*Work instruction*: The expected answer is the set of lines in the data below between the line holding "Click the back" and the line holding "Given: Click the", inclusive, written out exactly.

========================================================================

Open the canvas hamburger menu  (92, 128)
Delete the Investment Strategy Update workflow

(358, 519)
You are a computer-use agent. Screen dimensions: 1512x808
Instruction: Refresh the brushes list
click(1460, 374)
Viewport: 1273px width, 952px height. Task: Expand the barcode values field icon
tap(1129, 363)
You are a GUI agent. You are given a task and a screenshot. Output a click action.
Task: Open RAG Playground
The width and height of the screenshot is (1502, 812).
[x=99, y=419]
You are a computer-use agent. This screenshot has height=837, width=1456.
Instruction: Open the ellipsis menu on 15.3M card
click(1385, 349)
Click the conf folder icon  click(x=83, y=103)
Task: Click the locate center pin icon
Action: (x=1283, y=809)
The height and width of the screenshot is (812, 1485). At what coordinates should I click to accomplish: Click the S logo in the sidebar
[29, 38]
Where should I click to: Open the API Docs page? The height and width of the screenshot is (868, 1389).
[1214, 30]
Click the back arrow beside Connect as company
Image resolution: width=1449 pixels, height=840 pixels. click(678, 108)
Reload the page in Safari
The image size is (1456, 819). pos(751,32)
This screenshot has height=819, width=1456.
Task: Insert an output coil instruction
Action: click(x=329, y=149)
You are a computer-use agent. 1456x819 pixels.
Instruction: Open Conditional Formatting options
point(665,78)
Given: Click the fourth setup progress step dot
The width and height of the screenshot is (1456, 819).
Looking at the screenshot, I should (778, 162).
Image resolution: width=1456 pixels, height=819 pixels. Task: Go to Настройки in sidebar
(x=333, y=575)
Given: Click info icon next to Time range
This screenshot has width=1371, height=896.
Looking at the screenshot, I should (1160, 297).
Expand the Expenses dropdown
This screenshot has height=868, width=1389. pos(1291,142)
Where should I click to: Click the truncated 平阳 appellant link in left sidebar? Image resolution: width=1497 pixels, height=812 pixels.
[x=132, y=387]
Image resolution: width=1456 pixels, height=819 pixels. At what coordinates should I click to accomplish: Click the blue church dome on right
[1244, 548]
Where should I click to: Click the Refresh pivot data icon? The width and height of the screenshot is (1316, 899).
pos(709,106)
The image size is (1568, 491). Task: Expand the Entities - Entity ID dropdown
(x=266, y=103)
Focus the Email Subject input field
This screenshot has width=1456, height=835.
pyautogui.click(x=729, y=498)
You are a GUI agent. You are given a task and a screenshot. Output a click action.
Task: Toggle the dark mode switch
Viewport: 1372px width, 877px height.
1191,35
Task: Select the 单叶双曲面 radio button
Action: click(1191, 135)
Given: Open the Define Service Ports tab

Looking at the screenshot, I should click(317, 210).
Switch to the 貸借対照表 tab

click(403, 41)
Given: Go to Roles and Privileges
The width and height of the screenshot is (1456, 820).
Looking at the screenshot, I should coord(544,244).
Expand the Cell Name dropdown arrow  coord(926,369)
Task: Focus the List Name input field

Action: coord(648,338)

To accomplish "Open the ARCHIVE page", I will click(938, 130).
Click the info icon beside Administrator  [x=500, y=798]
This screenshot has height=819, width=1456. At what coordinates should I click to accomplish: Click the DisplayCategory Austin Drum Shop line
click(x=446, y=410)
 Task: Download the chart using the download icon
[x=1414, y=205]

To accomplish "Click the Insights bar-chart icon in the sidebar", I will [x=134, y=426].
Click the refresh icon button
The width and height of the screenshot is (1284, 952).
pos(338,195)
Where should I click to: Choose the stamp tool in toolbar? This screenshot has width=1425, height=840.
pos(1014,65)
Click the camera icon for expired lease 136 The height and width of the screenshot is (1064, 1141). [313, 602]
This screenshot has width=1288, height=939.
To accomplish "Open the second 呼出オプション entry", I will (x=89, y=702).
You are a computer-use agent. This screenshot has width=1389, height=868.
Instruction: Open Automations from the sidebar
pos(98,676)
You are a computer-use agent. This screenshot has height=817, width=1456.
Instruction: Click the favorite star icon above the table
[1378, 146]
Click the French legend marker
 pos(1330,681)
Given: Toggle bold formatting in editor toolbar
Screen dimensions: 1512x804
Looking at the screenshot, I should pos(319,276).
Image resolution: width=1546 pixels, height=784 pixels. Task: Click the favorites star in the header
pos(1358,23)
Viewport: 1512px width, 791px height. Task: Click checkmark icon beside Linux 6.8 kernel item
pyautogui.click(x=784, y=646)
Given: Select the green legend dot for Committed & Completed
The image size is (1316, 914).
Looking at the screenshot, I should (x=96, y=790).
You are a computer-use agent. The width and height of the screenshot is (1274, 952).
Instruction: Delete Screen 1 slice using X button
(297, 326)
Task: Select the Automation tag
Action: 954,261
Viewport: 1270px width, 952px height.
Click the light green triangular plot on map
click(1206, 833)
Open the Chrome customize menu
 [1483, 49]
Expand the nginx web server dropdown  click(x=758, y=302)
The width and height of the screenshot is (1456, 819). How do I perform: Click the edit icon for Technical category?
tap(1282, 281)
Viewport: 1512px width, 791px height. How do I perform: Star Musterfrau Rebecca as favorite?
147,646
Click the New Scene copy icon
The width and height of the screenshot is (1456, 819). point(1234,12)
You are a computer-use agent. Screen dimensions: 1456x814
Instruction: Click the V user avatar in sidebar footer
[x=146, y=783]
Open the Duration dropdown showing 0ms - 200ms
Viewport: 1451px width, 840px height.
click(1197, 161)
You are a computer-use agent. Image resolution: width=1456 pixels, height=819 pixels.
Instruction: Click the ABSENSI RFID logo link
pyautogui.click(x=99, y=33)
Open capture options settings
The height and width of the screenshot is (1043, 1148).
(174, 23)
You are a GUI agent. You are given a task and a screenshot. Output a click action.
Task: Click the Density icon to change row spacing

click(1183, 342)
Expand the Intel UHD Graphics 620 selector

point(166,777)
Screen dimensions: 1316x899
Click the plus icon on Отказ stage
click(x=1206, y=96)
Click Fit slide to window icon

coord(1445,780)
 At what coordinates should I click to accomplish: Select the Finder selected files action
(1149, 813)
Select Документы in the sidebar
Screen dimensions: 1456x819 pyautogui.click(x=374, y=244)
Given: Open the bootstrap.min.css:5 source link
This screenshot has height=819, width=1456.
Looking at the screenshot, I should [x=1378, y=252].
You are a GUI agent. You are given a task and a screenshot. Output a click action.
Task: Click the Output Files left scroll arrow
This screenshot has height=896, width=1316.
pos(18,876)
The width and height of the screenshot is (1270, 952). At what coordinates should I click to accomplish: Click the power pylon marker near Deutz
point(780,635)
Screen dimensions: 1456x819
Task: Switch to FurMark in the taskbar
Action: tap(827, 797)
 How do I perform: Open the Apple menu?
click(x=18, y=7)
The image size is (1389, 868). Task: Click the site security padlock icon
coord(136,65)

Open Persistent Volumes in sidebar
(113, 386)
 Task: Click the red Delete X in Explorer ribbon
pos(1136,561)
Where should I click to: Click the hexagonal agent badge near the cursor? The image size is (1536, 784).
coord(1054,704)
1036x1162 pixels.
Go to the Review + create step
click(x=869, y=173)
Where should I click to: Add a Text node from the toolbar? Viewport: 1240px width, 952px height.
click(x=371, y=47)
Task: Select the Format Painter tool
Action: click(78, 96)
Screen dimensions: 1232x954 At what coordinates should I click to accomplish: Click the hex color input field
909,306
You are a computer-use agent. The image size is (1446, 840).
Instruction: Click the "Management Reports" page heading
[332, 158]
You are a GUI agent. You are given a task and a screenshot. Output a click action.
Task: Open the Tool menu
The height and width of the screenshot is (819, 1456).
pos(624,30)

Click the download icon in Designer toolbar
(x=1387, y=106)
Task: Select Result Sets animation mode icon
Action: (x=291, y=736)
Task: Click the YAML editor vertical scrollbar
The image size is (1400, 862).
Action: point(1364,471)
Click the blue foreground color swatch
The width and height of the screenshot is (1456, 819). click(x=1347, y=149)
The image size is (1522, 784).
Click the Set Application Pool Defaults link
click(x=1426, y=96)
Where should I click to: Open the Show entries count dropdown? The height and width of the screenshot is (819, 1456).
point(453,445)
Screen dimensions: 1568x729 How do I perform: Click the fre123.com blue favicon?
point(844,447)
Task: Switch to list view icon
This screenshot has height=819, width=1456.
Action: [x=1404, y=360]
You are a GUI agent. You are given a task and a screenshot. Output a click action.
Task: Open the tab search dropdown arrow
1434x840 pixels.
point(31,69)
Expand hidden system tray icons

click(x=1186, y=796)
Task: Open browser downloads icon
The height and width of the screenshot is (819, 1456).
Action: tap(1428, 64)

========================================================================

*Exercise result*:
Click the back arrow beside Connect as company
Image resolution: width=1449 pixels, height=840 pixels. click(678, 108)
Reload the page in Safari
The image size is (1456, 819). pos(751,32)
This screenshot has height=819, width=1456.
Task: Insert an output coil instruction
Action: click(x=329, y=149)
You are a computer-use agent. 1456x819 pixels.
Instruction: Open Conditional Formatting options
point(665,78)
Given: Click the fourth setup progress step dot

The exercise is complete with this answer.